> [Study text]:
Hurley et al. (2001) did experiments to measure the value of soil tests and other information for variable application of N. Nitrogen was applied at controlled rates in a randomized block design across a field. Yield monitor data were then divided into local subplots within which one aggregated yield value was recorded for sites at each rate of N. A quadratic response function was postulated for each subplot. This cannot be estimated precisely, but its parameters were assumed to be a linear function of local soil test and other variables, and this function was assumed uniform across the field. It was possible to estimate parameters of this overall function and to use it to assess the value of different kinds of information. A similar method was used by Swinton et al. (2002).

This is a powerful method for identifying and calibrating relationships to predict local crop requirements. The method relies on the assumption that parameters of the local response function may be modeled as linear functions of the ancillary soil or other variables.

The preceding discussion shows that some developments in experimental method are needed to allow empirical estimation of local response functions at within-field scales without prior assumptions about how these depend on soil or other factors. The key requirements are as follows.

  1. It is necessary to map the variation in response to an input continuously in space so that the sensitivity with which differences in the response can be detected is not limited by the choice or the internal uniformity of subregions.
  2. It is necessary to estimate the standard errors of the parameters of the local response function, both to quantify the precision of the estimates and so that the effects of error in the estimates on derived quantities (such as the optimum response rate) can be obtained without bias.

To meet these requirements, we need practicable experimental designs that provide replicated and localized observations of the crop response. There is a conflict between these two requirements if we are constrained to use yield data aggregated over plots—like the 30- by 300-foot (approximately 9- by 91-m) plots used by Swinton et al. (2002). If treatments are replicated with plots of this size, then the group of plots from which a local estimate of the response function is obtained will cover a substantial area and so are no longer localized.

> [Extracted data]:
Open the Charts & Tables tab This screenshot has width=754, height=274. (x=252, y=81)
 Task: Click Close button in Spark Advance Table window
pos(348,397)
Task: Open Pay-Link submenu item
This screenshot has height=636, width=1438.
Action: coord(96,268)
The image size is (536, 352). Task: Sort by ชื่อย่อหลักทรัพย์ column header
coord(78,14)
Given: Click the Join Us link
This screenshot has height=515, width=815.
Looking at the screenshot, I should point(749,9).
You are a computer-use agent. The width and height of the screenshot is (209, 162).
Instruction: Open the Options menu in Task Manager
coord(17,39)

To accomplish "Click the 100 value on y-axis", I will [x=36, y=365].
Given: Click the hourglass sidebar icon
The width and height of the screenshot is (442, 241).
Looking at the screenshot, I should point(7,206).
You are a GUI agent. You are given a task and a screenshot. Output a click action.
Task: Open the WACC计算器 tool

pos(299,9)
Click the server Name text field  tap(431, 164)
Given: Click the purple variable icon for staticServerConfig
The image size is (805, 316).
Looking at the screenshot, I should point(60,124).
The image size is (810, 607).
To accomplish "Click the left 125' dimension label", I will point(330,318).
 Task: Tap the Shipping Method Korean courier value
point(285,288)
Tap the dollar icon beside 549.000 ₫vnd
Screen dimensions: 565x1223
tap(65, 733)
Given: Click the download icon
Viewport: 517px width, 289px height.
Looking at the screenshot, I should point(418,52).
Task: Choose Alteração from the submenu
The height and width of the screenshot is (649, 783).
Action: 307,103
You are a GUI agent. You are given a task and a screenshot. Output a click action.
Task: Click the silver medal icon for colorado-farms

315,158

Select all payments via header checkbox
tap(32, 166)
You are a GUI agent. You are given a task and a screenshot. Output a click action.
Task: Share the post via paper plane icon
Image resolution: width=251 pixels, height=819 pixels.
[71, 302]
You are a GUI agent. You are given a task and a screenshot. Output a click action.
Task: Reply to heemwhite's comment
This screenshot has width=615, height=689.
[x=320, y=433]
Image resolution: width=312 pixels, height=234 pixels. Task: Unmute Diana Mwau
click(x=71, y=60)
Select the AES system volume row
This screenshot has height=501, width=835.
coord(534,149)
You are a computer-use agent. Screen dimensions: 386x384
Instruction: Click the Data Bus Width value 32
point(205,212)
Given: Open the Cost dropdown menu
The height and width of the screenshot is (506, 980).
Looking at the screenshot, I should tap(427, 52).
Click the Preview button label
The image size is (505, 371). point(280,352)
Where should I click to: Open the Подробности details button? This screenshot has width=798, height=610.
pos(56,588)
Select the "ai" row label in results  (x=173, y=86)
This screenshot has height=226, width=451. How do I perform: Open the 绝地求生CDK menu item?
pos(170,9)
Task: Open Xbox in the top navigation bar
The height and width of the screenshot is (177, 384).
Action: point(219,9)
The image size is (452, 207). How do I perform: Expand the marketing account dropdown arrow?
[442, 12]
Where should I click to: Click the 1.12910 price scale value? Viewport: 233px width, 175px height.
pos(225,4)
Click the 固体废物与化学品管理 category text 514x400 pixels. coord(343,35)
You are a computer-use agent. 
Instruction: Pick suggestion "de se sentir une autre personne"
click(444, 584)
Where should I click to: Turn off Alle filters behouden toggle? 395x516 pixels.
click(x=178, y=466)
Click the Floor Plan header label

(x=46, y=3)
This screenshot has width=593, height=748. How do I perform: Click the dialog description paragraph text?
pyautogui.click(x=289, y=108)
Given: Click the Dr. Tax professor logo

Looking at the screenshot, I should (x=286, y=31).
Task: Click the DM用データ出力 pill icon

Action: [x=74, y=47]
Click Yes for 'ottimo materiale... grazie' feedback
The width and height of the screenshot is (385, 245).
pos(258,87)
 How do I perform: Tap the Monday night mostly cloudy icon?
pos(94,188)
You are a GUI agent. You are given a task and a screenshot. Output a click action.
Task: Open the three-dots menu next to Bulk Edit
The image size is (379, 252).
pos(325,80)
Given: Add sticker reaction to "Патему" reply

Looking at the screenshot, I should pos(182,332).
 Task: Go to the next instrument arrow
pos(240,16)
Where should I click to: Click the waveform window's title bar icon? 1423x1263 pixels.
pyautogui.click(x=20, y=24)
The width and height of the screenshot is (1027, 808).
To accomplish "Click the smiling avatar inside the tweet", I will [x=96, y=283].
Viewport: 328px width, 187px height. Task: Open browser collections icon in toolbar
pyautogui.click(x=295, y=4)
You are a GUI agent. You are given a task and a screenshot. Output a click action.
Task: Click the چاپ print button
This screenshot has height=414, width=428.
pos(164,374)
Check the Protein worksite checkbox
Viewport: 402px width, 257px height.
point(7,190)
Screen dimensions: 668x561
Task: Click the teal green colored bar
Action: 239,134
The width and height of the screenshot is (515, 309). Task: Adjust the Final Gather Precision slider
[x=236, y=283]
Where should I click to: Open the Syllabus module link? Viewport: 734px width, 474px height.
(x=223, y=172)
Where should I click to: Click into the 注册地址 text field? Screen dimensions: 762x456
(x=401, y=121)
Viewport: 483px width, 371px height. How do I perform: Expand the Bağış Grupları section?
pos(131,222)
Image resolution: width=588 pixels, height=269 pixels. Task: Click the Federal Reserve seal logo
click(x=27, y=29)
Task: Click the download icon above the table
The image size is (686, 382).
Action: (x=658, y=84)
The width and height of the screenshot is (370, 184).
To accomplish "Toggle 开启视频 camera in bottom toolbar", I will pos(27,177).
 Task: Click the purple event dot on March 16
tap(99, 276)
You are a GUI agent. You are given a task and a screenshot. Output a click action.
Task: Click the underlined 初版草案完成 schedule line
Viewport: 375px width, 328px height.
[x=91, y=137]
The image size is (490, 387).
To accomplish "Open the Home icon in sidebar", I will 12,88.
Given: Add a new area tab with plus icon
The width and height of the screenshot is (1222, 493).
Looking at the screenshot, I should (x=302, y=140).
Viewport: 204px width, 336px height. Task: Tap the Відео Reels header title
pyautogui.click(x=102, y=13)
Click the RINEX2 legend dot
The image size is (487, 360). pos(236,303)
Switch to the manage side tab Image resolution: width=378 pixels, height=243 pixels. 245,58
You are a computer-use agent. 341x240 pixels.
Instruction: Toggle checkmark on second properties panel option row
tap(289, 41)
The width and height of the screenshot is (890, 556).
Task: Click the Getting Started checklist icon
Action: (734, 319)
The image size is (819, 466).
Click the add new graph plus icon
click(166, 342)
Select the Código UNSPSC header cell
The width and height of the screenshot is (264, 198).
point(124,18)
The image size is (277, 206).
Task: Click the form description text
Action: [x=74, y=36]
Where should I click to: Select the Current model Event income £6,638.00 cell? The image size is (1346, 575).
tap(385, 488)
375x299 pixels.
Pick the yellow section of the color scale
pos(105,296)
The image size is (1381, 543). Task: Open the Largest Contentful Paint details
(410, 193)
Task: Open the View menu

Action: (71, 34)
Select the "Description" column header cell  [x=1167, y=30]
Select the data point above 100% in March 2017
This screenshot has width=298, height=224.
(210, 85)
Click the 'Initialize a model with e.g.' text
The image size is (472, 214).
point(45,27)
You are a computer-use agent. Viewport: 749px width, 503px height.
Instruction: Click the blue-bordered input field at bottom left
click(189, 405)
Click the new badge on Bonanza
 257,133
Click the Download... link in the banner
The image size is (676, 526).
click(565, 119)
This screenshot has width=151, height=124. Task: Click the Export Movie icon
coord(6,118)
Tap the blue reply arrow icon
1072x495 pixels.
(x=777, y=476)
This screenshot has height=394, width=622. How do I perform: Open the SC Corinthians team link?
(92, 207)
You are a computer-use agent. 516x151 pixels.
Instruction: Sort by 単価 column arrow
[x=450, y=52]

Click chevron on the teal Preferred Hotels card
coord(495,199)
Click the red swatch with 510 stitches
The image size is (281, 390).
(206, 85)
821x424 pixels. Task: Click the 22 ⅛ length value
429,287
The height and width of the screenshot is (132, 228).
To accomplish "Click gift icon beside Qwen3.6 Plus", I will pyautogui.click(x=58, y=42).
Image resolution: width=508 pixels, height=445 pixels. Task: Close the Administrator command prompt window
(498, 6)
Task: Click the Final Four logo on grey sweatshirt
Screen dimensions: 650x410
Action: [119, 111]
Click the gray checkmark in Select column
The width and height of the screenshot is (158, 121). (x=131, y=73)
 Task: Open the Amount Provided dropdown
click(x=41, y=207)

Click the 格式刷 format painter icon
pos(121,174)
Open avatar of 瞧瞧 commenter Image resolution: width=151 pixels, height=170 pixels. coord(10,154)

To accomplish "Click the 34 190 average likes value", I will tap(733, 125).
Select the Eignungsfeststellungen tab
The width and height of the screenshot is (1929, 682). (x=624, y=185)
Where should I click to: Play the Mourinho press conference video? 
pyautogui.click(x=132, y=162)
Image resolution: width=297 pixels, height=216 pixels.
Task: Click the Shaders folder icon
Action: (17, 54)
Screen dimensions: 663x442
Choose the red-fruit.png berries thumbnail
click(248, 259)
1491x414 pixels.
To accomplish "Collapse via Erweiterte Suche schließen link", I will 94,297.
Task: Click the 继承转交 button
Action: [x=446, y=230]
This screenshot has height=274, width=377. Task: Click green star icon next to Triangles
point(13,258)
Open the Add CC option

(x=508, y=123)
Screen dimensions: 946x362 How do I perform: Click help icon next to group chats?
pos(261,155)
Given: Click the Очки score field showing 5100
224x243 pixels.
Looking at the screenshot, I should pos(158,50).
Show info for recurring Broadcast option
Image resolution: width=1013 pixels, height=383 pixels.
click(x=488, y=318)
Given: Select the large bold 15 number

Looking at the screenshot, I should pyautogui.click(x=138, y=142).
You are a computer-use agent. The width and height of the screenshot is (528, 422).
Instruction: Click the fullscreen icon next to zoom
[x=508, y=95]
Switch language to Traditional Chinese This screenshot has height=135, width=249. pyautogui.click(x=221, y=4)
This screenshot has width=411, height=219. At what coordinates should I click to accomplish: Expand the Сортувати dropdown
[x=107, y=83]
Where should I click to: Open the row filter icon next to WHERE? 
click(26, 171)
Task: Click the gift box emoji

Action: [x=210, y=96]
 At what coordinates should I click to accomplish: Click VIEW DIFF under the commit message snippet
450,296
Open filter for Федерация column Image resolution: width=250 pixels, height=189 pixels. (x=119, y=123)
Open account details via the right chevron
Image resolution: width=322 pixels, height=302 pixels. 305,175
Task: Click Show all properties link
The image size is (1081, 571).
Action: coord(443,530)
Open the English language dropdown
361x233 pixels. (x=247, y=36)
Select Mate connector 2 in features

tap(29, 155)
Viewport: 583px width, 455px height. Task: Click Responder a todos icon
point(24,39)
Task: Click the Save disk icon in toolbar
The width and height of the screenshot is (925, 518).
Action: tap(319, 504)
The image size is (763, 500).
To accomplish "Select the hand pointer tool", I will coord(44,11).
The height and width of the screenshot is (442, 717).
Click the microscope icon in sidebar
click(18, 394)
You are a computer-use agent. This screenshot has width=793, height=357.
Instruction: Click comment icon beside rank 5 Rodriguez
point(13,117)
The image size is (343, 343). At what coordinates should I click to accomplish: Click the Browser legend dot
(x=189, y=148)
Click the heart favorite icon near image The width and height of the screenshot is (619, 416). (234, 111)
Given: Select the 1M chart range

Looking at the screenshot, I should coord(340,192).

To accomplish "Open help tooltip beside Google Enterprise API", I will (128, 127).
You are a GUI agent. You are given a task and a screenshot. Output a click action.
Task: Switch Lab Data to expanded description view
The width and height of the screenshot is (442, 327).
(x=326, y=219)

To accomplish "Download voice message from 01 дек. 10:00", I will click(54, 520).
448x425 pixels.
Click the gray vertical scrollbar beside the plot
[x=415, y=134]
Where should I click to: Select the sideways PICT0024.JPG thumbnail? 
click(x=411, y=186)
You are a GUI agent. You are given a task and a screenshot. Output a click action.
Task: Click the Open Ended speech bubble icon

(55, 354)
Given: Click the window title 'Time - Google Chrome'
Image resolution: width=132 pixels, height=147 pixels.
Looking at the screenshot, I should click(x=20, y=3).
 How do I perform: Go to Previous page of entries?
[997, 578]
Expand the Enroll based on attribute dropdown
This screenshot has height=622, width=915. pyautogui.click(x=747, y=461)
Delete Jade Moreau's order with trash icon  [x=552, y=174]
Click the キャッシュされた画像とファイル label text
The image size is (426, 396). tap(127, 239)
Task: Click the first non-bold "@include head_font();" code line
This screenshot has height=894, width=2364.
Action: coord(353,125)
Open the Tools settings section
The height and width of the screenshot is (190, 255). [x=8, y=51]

> [Prompt A]: In the crop response text, rewrite the paragraph beginning "To meet these requirements" more briefly, keeping its main facts.
> [Prompt B]: Continue the crop response text from the point where it stops.
The rows come from a separate source and have no connection to the crop response text.

> [Exercise output A]: These requirements call for practicable experimental designs that give replicated, localized observations of crop response. The two aims conflict when yield data must be aggregated over plots, such as the 30- by 300-foot (about 9- by 91-m) plots used by Swinton et al. (2002). If treatments are replicated on plots that size, the plots used for a local estimate of the response function cover a large area and are no longer localized.

> [Exercise output B]:
In principle, localized response functions could be estimated in a practical experiment if yield data are collected with a conventional combine yield monitor after the input is applied variably with variable-rate technology. Many local yield estimates could be obtained corresponding to different rates of the input, and a local response function could be estimated. However, data from yield monitors have limitations. These are discussed in more detail below, but in short, the monitor yield for a location in space is not in fact a point measurement of yield but rather is a function of the crop yield along the combine harvester's trajectory through that location (Lark et al., 1997). This smoothes the measured fluctuations in yield, as may arise in response to experimentally varied rates of inputs, and so the local responsiveness of the crop to the input will be underestimated.

Pringle et al. (1999) estimated local response functions for a wheat crop from yield monitor data. Nitrogen was applied to plots at one of a few discrete rates. The yield data were then deconvolved (Lark et al., 1997; Whelan and McBratney, 1997), which in principle, reverses the smoothing effect. The deconvolved yield data for each level of the input were then analyzed separately using geostatistical methods to estimate the response of the crop at each level of the input at a grid of target sites across the field. At each target site, an estimate of yield corresponding to each level of the input was obtained. A response function was fitted to these estimates at each target site.

This is an ingenious strategy, but it has problems. It relies on deconvolution to reconstruct the true yield values, the disadvantages of which are discussed below. The method also assumes that the yields at any level of the input are intrinsically stationary random variables (Webster and Oliver, 2001), which will not always be plausible although it may be possible to limit this assumption to one of local stationarity if the data are sufficiently dense. Finally, it is not clear how to correctly estimate the standard error of the locally fitted model parameters.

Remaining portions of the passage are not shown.